Вошли в переднюю, заставленную шкафами, сундуками, душную и неряшливую комнату, в которой пахло мехом, нафталином и мылом. Тихо, на цыпочках шагнули через приотворенную дверь в шаблонное провинциальное зальце или гостиную – не разберешь. Кто-то осторожно изнутри притворил дверь в соседнюю комнату. В квартире было напряженно тихо и только где-то медленно стучали маятником стенные часы, подчеркивая лишь сильнее напряженное молчание. Страшно было нарушать это зловещее молчание, и долго все молчали, точно перед покойником. Потом мать сказала Оле шепотом:
– Посмотри, закрыта ли дверь в кабинет папы. Мы пройдем ко мне. – Потом еще тише, склоняясь к уху Анны Михайловны: – Ильюша избегает… даже своими тяготится. Ему очень тяжело. Все ночи курит, ходя по комнатам.
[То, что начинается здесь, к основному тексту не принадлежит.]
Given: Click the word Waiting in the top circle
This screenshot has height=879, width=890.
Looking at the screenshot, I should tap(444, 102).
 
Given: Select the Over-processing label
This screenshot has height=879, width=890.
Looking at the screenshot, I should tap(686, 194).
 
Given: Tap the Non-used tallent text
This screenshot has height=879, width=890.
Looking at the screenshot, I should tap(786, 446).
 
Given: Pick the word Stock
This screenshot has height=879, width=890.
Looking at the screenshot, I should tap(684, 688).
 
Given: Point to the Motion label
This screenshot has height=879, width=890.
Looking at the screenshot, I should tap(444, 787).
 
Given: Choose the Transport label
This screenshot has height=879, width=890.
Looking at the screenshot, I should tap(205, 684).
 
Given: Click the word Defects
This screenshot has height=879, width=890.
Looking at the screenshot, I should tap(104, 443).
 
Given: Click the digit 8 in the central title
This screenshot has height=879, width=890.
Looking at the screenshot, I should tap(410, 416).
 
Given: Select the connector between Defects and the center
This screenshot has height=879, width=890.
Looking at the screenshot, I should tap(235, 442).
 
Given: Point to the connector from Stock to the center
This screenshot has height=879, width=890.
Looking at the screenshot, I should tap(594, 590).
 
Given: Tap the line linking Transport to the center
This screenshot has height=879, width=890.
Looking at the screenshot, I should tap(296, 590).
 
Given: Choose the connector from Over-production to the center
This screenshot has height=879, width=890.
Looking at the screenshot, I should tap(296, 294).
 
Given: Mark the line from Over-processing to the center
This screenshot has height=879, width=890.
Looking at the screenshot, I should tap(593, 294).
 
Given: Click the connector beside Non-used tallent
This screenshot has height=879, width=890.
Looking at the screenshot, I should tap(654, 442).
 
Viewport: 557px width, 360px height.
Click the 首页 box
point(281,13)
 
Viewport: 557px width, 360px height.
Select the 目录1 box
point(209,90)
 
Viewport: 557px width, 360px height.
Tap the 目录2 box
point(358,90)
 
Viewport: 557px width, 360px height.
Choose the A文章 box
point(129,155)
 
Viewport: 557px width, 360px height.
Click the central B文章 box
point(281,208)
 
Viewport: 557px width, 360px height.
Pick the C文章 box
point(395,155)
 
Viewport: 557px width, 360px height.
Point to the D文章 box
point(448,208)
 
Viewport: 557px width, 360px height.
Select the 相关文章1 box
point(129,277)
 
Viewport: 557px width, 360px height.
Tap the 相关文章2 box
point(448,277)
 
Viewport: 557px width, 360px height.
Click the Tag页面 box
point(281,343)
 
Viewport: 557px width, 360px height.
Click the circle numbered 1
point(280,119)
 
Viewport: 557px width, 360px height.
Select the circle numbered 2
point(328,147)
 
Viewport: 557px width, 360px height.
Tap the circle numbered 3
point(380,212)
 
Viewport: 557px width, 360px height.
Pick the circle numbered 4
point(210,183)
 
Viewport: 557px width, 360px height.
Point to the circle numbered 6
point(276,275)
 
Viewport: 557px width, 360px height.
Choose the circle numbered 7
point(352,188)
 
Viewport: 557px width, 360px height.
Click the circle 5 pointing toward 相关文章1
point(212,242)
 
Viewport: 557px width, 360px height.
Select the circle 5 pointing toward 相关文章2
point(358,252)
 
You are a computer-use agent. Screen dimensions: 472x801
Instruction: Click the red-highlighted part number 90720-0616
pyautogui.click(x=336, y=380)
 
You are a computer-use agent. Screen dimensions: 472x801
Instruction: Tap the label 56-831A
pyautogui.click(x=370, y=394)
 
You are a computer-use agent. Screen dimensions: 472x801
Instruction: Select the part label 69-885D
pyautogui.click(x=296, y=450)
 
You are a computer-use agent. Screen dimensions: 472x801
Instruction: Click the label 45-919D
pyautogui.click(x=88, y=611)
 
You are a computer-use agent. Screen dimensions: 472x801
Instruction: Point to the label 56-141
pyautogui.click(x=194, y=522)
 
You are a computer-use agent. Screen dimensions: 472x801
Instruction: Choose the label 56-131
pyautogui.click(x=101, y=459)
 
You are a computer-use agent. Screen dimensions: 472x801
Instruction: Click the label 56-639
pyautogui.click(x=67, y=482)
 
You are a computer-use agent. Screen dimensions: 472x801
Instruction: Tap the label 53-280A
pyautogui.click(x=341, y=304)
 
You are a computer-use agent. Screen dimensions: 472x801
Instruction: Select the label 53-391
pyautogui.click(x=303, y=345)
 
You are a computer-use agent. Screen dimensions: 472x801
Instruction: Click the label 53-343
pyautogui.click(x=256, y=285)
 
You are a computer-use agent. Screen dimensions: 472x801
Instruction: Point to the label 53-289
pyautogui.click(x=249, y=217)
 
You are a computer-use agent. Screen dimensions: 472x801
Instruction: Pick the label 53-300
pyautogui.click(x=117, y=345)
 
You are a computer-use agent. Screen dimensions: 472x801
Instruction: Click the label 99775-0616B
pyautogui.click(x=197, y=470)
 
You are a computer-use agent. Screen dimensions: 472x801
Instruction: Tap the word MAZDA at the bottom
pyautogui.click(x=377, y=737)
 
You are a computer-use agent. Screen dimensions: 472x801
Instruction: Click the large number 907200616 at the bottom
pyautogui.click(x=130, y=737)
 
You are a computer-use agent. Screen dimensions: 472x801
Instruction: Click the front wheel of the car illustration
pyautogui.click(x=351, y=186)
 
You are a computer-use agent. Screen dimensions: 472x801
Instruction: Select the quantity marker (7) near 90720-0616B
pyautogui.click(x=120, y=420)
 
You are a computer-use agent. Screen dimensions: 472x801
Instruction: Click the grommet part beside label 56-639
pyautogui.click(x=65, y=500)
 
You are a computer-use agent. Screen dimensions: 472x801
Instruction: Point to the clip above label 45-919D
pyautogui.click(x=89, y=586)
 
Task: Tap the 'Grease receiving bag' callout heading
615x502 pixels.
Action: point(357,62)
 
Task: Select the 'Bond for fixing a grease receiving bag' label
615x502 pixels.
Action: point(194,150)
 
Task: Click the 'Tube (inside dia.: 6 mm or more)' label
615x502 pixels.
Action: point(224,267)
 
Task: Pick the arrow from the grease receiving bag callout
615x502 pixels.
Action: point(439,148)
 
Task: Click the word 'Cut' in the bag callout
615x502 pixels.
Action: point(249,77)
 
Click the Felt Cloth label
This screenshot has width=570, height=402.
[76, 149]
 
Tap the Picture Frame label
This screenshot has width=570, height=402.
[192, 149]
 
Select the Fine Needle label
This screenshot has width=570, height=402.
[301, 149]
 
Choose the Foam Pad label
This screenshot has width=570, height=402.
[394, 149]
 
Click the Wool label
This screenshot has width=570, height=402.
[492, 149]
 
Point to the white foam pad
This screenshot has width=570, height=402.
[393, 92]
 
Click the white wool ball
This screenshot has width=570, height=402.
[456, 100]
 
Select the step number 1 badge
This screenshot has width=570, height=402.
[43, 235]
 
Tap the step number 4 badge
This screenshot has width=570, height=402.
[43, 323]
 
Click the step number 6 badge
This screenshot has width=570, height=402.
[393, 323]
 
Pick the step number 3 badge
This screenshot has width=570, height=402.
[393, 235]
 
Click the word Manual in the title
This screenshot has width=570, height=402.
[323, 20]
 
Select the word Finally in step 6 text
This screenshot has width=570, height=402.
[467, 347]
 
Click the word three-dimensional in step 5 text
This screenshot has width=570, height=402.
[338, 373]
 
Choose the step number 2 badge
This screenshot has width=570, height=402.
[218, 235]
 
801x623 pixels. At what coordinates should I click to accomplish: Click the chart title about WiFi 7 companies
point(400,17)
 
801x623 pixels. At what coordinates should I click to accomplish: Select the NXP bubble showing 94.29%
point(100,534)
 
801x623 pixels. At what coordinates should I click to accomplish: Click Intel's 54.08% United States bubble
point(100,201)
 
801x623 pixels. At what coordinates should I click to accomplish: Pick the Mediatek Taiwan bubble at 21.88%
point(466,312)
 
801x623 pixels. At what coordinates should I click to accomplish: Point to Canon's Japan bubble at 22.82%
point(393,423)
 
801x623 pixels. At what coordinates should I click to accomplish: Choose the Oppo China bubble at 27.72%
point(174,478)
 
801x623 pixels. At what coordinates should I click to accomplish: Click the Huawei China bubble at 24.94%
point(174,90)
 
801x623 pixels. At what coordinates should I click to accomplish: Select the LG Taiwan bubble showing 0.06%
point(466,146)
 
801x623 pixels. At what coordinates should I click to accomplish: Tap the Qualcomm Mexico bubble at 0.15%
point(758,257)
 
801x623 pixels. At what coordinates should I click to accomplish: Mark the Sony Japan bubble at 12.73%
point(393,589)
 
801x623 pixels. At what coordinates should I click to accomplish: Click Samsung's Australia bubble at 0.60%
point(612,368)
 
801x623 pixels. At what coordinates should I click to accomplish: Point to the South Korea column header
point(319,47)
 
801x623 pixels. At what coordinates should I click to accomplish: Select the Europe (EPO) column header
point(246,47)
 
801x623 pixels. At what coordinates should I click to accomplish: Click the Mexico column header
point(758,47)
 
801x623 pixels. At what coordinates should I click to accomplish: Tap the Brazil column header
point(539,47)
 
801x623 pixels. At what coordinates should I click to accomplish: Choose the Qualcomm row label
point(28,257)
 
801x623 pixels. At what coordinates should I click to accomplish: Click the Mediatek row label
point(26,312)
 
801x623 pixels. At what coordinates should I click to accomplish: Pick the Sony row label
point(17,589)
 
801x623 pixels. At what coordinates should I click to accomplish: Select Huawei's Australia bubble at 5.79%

– Помоги вам Господь, – шепнула Анна Михайловна, покачивая трагически головой.
Показалась на мгновение Оля и кивком головы показала, чтобы шли.
Прошли столовую, коридор, заставленный полками книг, пахнущих особенной книжной пылью, и очутились в большой комнате с низким потолком. От желтых стен, от желтых одеял на кроватях, от цветного стекла теплящейся на столе в углу лампады в комнате плавал янтарный полусумрак, напоминавший вечерний солнечный свет в церкви. В углу под образом возвышался алтарем столик, обтянутый шелковой шалью ярко-красного цвета, на котором что-то возвышалось, напоминая сорокоустовскую пирамидку из восковых свеч. Анна Михайловна невольно перекрестилась в ту сторону, прежде чем сесть около хозяйки. Тогда хозяйка сказала гостье:
– Там у меня могилка Сашеньки. Ведь мне некуда сходить поплакать. Никогда не узнаю, где зарыли моего мальчика…
Подвела гостью к столику. Теперь Анна Михайловна рассмотрела: на фарфоровом прямоугольном блюде – подобие могильного холма из мха и бессмертников; за ним высился портрет казненного сына в траурной раме. Саша был в студенческом мундире и лицом походил на Олю, свою старшую сестру, но казался красивее ее и, как живой, смотрел из рамки строгими не по-юношески глазами на подошедших мать и ее гостью. Перед портретом стояла зажженная лампадка, бросавшая светотени на лицо Саши, и от этого временами чудилось, что портрет вздрагивает и то прикрывает, то раскрывает глаза. Все, что увидала Анна Михайловна, не привлекло, а отпугнуло ее душу… Фальшивая могила, лампадка как перед образом. Кощунство какое-то.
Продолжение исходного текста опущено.